Pada tahun 1960-an, ahli sejarah perekonomian dari Amerika Serikat WW Rostow menyarankan bagi negara-negara Dunia Ketiga untuk mengikuti tahap pertumbuhan ekonomi (the stages of economic development), yaitu :
1.   Tahap Masyarakat Tradisional (Traditional Society)
2.   Tahap Masyarakat Transisi (Transitional Stage) dan Persiapan untuk Tinggal Landas
3.   Tahap Tinggal Landas (Take Off)
4.   Tahap Gerakan Menuju Pematangan (Drive to Maturity)
5.   Tahap Komsumsi Massa Tingkat Tinggi (High Mass Consumption)

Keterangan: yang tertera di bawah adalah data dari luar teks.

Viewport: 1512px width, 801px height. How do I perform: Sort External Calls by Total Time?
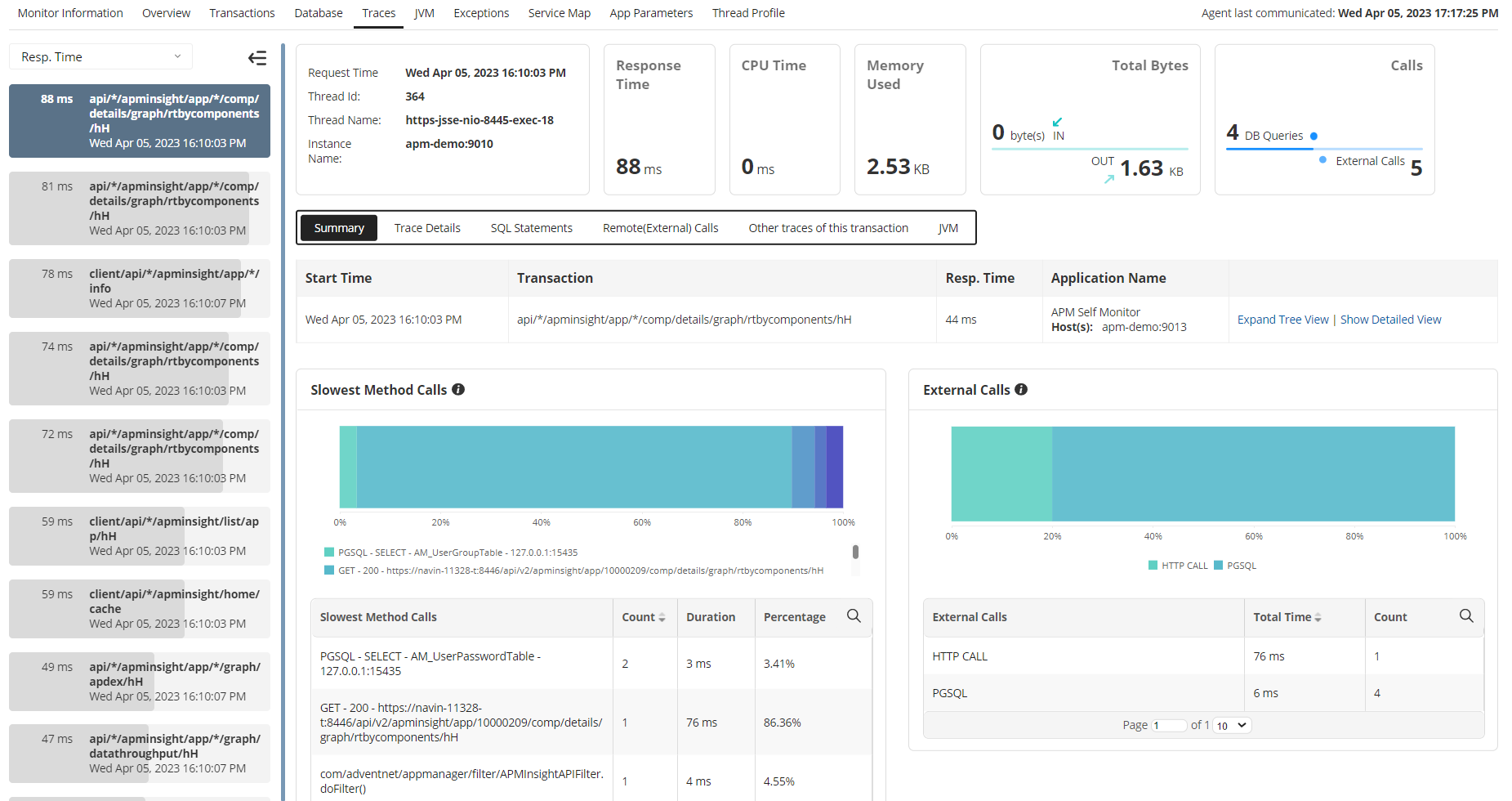click(x=1287, y=617)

Tahapan seperti disebutkan di atas pernah dialami oleh sebagian besar negara-negara Eropa dalam perkembangannya hingga menjadi seperti sekarang ini. Hal ini pulalah yang diharapkan untuk dapat diikuti oleh negara-negara Dunia Ketiga agar dapat mengejar ketertinggalannya dari negara-negara maju di Eropa dan Amerika. Akan tetapi, tanpa disadari bahwa hal inilah yang kemudian menjadi titik kritik dari teori dan ideologi developmentalisme ini. Overgeneralisasi yang terjadi dan keyakinan buta akan mampu diterapkannya model pembangunan seperti ini ke semua negara di seluruh dunia menjadikannya gagal dalam mengatasi permasalahan yang kemudian terjadi dan semakin membesar. Begitupula bahwa konsep pembangunan tersebut harus mengabaikan analisa mengenai potensi alam, karakter, perilaku dan watak masyarakat serta lingkungan di mana teori tersebut akan diterapkan. Setiap negara diajak untuk bermimpi menjadi negara industry maju dengan standarisasi dan visualisasi seperti yang ada di Eropa dan Amerika Utara. Maka wajar saja jika setiap negara hendak menjadi seperti Amerika dan Jerman yang maju dalam industry berat seperti elektronik dan mesin-mesin, dan kendaraan dengan mulai meninggalkan cara hidup tradisional seperti bertani dan berkebun, walaupun negara-negara tersebut memiliki potensi dalam bidang tersebut.
PembangunanIsme Indonesia
Pembangunan dalam arti di atas di mulai di Indonesia sejak awal 1970-an di masa-masa awal berkuasanya rezim Orde Baru. Ketika dalam sebuah kunjungannya ke Indonesia, WW Rostow merekomendasikan teorinya untuk diterapkan di Indonesia. Penguasa Indonesia pada masa itu, Soeharto, menyambut baik usulan Rostow, maka jadilah kebijakan-kebijakan ekonomi politik Orde Baru selanjutnya mengikuti arus aliran developmentalisme. Pemerintah Indonesia pada masa itu kemudian meminta saran dan usulan dari beberapa pakar (teknokrat), yang dikemudian hari begitu dominan dalam menentukan arah dan kebijakan politik Orde Baru. Mereka yang kemudian dikenal sebagai “Mafia Barkeley” seperti Ali Murtopo, Sudjono Humardhani, dan sebagainya tersebut merumuskan berbagai kebijakan pembangunan yang akan diaplikasikan dalam pelaksanaan sistem pemerintahan di Indonesia. Gagasan mereka dianggap akan mampu menyelamatkan Indonesia dari “sakitnya” akibat keterlibatannya dengan pengaruh ideologi komunisme semasa Orde Lama.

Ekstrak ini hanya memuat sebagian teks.